Stated exercise
Format each line of these rows as a string in a JSON list, with one string per line and blank lines omitted. Leave the pictures out.

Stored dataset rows
-=-=-=-=-
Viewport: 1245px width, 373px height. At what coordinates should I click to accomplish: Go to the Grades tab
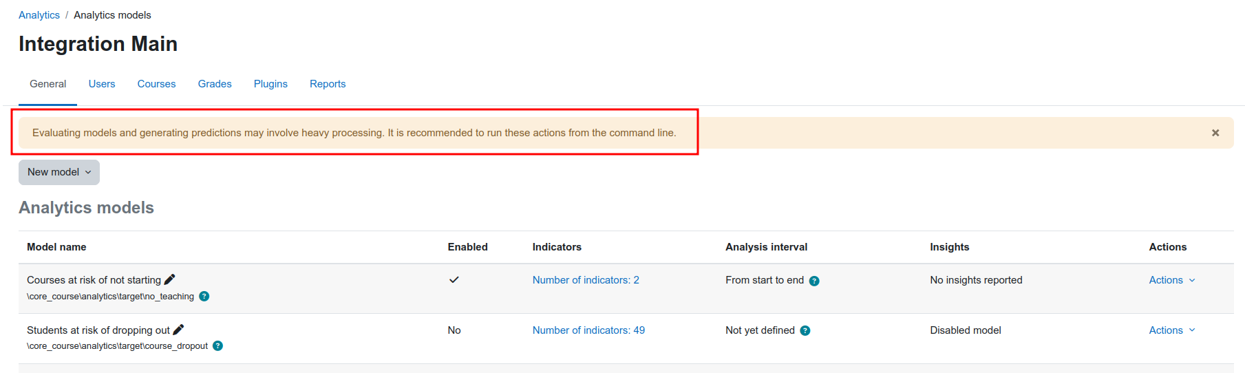215,84
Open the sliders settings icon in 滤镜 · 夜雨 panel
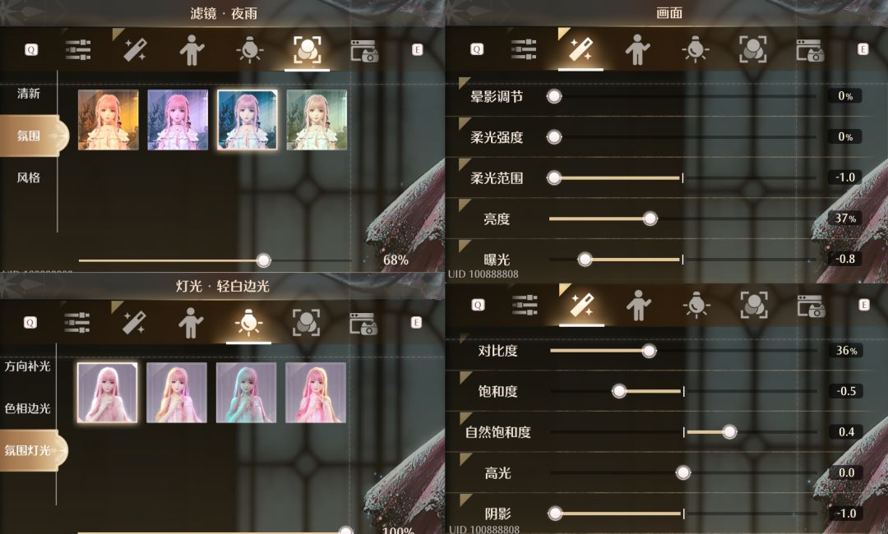888x534 pixels. pyautogui.click(x=77, y=50)
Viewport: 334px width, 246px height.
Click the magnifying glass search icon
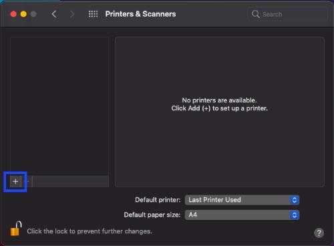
-=-=-=-=-
Response to this exercise
[
  "Viewport: 1245px width, 373px height. At what coordinates should I click to accomplish: Go to the Grades tab",
  "215,84",
  "Open the sliders settings icon in 滤镜 · 夜雨 panel",
  "888x534 pixels. pyautogui.click(x=77, y=50)",
  "Viewport: 334px width, 246px height.",
  "Click the magnifying glass search icon"
]